-- EXCERPT --

▽

Movies · Reviews

Boyega, Beharie, and Williams Shine in Otherwise Fine ‘892’

Michael K. Williams shines in his final performance in Abi Damaris Corbin’s debut feature.
892 Review
Sundance Institute
By  · Published on January 31st, 2022

This review of Abi Damaris Corbin’s 892 is part of our 2022 Sundance Film Festival coverage. For more reviews and essays, visit our Sundance archive.


Eight hundred and ninety-two dollars – the amount owed to Brian Easley (John Boyega) by Veterans Affairs for his disability check. It might seem too small a number to bust into a bank in Atlanta with a bomb and hold everyone hostage, but that’s exactly the point. It’s not really about the money.

Abi Damaris Corbin’s 892 is about corrupt systems and the myriad ways they silently ruin lives. The lack of accountability surrounding said systems, the immense wake of mental and emotional damage on soldiers after war, and the engineered bureaucratic limbos meant to keep us at bay, out of control, in the dark. On a more personal level, it’s about the societal leprosy that can cling to veterans when they get home and how all of this is compounded for people of color.

Born on the Fourth of July made a similar point powerfully in 1989: veterans fall through the cracks. Or, perhaps, they’re pushed through them. They’re eschewed by anyone against the war/military and actively abandoned by the government that promised to help them. Brian’s case is like that of so many veterans. His unstable mental health has left him jobless, housing insecure, and estranged from his wife and daughter, whom he calls desperately often. The transition from Lance Corporal in the US Marines to everyday life has brought him to his breaking point. It’s not about the money. It’s about feeling invisible.

If it was about the money, Brian would rob the bank. But he just wants the VA to give him his check. He wants to be seen and heard. Flashbacks to Brian patiently (well, for a little bit) dealing with the cold corporate behavior of those at the VA office show that he’s tried everything else, but they just won’t listen. While in the bank, a bomb in his backpack, flocks of police outside, Brian is kind and shy with the bank workers, assuring them over and over again that he won’t kill them. He’s a fair man.

△

-- DATASET RECORDS --
▽

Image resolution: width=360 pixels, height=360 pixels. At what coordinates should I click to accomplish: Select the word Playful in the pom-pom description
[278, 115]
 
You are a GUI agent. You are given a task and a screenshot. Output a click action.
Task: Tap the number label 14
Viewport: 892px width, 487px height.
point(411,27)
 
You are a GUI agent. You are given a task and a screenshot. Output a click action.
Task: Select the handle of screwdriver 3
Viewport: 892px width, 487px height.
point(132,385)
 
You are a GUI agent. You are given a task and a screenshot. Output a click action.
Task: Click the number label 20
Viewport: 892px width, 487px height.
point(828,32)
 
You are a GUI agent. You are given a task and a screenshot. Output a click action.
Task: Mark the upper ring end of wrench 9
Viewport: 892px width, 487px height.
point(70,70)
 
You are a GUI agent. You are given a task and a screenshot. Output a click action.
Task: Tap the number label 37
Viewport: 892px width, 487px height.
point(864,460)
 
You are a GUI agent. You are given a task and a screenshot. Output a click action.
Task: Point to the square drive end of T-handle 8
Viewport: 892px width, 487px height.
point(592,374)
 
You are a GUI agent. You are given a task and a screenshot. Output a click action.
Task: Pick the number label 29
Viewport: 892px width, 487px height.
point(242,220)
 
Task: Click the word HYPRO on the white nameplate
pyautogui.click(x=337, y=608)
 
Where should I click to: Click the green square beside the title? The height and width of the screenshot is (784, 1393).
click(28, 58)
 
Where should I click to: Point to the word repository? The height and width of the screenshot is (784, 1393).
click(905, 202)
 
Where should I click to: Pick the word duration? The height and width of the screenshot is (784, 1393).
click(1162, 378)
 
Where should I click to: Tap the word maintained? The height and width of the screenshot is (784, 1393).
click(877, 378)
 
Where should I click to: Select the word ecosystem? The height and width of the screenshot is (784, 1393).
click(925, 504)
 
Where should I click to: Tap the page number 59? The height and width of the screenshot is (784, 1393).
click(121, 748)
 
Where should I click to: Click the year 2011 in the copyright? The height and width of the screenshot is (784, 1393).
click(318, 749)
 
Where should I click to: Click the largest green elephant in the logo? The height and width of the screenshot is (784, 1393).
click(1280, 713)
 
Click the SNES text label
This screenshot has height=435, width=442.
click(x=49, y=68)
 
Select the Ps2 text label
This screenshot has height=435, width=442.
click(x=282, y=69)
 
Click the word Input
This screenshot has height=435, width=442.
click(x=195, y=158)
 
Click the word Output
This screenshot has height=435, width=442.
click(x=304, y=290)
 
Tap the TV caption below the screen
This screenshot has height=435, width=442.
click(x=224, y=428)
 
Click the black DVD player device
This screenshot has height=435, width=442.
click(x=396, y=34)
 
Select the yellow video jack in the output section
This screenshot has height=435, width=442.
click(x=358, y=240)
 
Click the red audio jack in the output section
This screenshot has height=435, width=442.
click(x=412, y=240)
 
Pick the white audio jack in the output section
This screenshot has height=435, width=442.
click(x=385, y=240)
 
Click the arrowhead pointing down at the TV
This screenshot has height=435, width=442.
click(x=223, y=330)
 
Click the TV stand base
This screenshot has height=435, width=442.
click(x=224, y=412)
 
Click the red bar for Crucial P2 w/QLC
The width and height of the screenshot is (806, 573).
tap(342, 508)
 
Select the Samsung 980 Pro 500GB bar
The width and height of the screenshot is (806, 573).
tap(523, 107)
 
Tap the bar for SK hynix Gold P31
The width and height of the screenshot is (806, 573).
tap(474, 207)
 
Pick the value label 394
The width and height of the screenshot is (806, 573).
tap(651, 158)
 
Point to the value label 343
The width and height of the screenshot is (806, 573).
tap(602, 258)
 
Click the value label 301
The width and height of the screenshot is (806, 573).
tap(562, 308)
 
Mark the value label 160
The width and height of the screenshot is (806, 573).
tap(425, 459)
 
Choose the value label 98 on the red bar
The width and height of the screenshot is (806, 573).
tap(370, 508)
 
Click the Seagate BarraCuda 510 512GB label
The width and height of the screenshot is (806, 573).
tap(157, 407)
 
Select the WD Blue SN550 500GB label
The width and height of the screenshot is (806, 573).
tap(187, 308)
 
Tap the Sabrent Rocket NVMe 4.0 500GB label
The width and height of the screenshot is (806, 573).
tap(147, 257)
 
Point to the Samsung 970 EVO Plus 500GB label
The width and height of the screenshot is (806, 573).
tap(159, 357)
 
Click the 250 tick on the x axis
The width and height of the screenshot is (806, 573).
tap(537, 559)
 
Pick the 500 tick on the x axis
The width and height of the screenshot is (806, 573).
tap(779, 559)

△

-- QUESTIONS ON THE MATERIAL --
a) According to the 892 review, what has Brian's unstable mental health left him? List each condition.
b) Change the part of the 892 review that opens with the words "If it was about" and closes with "a fair man.", replacing "cold" with "indifferent".
The lines are not needed to answer anything here.

-- SET OF ANSWERS --
a)
- Jobless
- Housing insecure
- Estranged from his wife and daughter

b)
If it was about the money, Brian would rob the bank. But he just wants the VA to give him his check. He wants to be seen and heard. Flashbacks to Brian patiently (well, for a little bit) dealing with the indifferent corporate behavior of those at the VA office show that he’s tried everything else, but they just won’t listen. While in the bank, a bomb in his backpack, flocks of police outside, Brian is kind and shy with the bank workers, assuring them over and over again that he won’t kill them. He’s a fair man.